Use Module Functions
Call functions using greetings.say_hello(). The dot notation tells Python which module the function belongs to.
Access Variables
Access module-level variables like greetings.GREETING_MESSAGE using the same dot notation.
File Location Matters
Python looks for modules in:
- The directory containing your script
- Directories in
sys.path - Standard library locations
For simple projects, keep your module files in the same folder as your main script!
Step 3: Selective Import from Custom Modules
You can also import specific functions from your custom modules:
# Import only what you need
from greetings import say_hello
# Use directly without module prefix
message = say_hello("Bob")
print(message) # Output: Hello, Bob!
Remember: When you use from greetings import say_hello, you can call say_hello() directly without the greetings. prefix. This is convenient but can cause naming conflicts if you have another function with the same name!
Mini Practice #2: Module Organization
Try It YourselfCreate functions that could be in a math utilities module:
What happened? In a real project, you would save these functions in math_utils.py. Then in other files, you could write import math_utils and use math_utils.add(5, 3). This keeps related functions together and makes your code more organized!

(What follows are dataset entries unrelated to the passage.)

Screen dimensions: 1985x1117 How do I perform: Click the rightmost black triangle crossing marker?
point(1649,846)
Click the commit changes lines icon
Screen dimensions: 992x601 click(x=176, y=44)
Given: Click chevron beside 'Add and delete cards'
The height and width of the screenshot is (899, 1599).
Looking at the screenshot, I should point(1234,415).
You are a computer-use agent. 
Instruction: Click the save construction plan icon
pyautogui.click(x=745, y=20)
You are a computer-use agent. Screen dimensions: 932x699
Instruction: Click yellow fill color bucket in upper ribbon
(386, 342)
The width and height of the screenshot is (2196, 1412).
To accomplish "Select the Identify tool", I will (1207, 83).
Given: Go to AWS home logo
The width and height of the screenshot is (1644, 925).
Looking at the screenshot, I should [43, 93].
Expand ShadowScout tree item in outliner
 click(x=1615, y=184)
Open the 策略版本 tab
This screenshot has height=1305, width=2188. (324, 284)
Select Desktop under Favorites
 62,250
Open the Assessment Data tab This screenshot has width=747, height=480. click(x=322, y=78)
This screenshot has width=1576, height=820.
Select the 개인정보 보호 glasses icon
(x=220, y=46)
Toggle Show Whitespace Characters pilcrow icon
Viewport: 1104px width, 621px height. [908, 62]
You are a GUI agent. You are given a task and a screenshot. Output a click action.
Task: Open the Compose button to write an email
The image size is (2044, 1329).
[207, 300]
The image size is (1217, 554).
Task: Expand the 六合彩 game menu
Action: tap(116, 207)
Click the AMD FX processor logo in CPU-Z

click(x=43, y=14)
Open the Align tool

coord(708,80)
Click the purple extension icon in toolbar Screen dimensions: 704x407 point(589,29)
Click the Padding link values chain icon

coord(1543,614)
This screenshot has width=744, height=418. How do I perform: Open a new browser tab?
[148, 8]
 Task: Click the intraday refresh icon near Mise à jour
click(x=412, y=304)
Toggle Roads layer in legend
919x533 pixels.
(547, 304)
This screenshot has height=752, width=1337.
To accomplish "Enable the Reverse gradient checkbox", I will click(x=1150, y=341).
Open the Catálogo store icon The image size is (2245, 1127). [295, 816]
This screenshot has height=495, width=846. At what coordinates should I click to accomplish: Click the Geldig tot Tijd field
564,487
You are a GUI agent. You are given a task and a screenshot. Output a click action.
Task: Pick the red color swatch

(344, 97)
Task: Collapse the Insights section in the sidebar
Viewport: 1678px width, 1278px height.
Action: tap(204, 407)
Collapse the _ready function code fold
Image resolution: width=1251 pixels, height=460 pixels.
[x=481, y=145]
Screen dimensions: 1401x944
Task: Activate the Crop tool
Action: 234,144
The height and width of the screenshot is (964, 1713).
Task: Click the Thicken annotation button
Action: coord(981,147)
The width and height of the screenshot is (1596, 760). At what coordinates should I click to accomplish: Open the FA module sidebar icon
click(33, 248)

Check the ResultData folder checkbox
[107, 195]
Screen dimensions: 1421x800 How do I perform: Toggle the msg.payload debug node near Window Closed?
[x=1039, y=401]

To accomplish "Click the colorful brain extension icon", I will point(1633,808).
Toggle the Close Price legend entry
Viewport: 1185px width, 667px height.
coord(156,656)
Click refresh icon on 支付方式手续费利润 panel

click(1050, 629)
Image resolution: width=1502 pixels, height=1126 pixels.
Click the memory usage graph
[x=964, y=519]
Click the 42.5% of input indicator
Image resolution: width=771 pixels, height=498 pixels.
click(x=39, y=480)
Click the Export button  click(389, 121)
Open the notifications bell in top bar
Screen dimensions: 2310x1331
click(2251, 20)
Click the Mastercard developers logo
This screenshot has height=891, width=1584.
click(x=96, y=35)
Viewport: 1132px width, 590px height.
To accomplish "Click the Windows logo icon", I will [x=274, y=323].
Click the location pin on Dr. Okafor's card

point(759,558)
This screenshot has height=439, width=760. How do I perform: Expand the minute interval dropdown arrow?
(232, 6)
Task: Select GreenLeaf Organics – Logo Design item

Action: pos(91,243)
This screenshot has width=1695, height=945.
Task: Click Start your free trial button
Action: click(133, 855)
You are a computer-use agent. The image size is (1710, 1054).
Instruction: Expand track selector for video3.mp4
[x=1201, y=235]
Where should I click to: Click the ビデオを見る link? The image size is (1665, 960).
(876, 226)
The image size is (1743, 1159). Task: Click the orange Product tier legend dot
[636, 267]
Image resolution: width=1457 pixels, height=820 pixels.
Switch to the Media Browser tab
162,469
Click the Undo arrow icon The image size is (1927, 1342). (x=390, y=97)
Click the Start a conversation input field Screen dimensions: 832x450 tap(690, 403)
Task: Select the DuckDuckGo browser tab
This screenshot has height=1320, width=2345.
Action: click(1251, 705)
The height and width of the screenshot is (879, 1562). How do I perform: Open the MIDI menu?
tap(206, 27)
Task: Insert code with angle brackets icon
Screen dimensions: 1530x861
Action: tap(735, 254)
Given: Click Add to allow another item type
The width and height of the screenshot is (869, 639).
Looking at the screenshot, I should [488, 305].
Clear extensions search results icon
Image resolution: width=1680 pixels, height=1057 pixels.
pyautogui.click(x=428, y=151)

Step 4: Best Practices for Creating Modules
Follow these guidelines when creating your own modules:
Use Descriptive Names
Name your module files clearly. math_utils.py is better than stuff.py.
Group Related Functions
Put related functions together. A string_helpers.py module should contain string-related functions.
Add Docstrings
Document your functions with docstrings so others (and you) know what they do.
Keep Modules Focused
Each module should have a clear purpose. Don't mix unrelated functions in one module.
End-of-Lesson Exercises
Exercise 1: Create a Simple Module
Create functions for a calculator.py module: add(a, b) and subtract(a, b). Then use them to calculate 10 + 5 and 10 - 5. Print both results.
Define the functions, then call them with the values.
Exercise 2: Import and Use Module Functions
Simulate importing from a module: create a function greet(name) that returns "Hello, {name}!". Then use it to greet "Python" and print the result.
Define the function, then call it with "Python".